As a young geologist, Morrice was invited to go to Belize to look into the oil potential. Although she was seeking for new job opportunities, she enjoyed working with everyone in Belize and knew there was a good chance in finding oil in Belize. She and a Belizean man, Mike Usher, explored for many years shooting seismic and by drilling but were unsuccessful. Morrice spent four years researching and found a seminar presented by Tony Quinn that she felt could help her learn more. She attended a 12-day Educo Seminar in 2002. Immediately after that, she went to Belize to set up BNE. Soon after trying to start this in Belize, she realized that it was a difficult sell as there were 50 dry holes. Together, Usher and Morrice went to Ireland to talk to others who took the Educo course and were willing to help in Belize. After receiving funding, for the drilling, from Irish investors, Usher abruptly became ill and died in June 2004. They only had enough income for two wells, and in 2005 the first well was a success and was named it "Mike Usher #1". After the success of the first well, they drilled five more wells which were all successful and carried on to build BNE. Since starting the company, BNE has drilled more than 62 wells, producing over 10 million barrels of oil.

International Natural Energy (INE) was created to hold shares in BNE. International Natural Energy was founded by Shelia McCaffrey, Paul Marriott, Jean Cornec, Mike Usher and Morrice. Usher died a year before oil was struck in Belize.
Morrice was named as defendant with 3 cases brought by 3 of the remaining living co-founders of INE.

In January 2011, Tony Quinn was ordered by the Eastern Caribbean Supreme Court to purchase Marriott's shares in INE and found in breach of his fiduciary duties to INE in a case against Quinn, Morrice and INE. Quinn was ordered to pay costs for the action. Marriott expressed a hope INE would dissociate with Quinn and recover damages by him against shareholders.

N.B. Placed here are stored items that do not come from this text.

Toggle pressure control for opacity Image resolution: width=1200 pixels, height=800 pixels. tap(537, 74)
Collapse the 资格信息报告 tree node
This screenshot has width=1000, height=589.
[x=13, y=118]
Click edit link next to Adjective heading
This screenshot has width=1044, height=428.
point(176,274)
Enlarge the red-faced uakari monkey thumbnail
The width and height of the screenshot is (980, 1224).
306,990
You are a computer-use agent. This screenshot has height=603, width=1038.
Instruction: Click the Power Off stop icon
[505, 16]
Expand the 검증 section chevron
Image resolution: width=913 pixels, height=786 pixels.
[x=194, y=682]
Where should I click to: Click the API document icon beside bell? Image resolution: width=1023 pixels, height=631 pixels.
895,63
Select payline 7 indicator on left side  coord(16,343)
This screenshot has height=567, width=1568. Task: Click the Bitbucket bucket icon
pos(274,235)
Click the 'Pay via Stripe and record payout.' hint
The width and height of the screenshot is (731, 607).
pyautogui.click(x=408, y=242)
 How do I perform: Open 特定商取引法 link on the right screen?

In January 2012, Quinn was compelled by Mr Justice Patrick McCarthy of the Irish High Court to give video evidence in a case in the United States District Court for the District of Colorado brought by Cornec who claimed to not be paid fully the amount of $15 million for the sale of shares in INE to Morrice. Morrice counterclaimed that Cornec broke his contract with a campaign of disparagement against Quinn resulting in the loss of a $100 million investment from Dubai.

Between October and December 2018 Morrice was the "GEM Executive in Residence" at the University of Colorado Denver.

== Educo ==
Morrice has promoted the Educo Seminar and the Educo Model and recruit for the group, which has been described as cult-like.

In the June 2018 edition of the American Association of Petroleum Geologists' Explorer magazine, Morrice states she sent Elsia Pop, winner of the Diana Award in 2017, to the Educo Seminar.

== Awards and achievements ==

- Morrice was the first woman to receive the Norman Foster Outstanding Explorer award by the AAPG.
- Morrice received the AAPG Presidential Award for Exemplary service in recognition of her work in geoscience.
- Morrice received the 2018 Norman H. Foster Outstanding Explorer Award from the AAPG.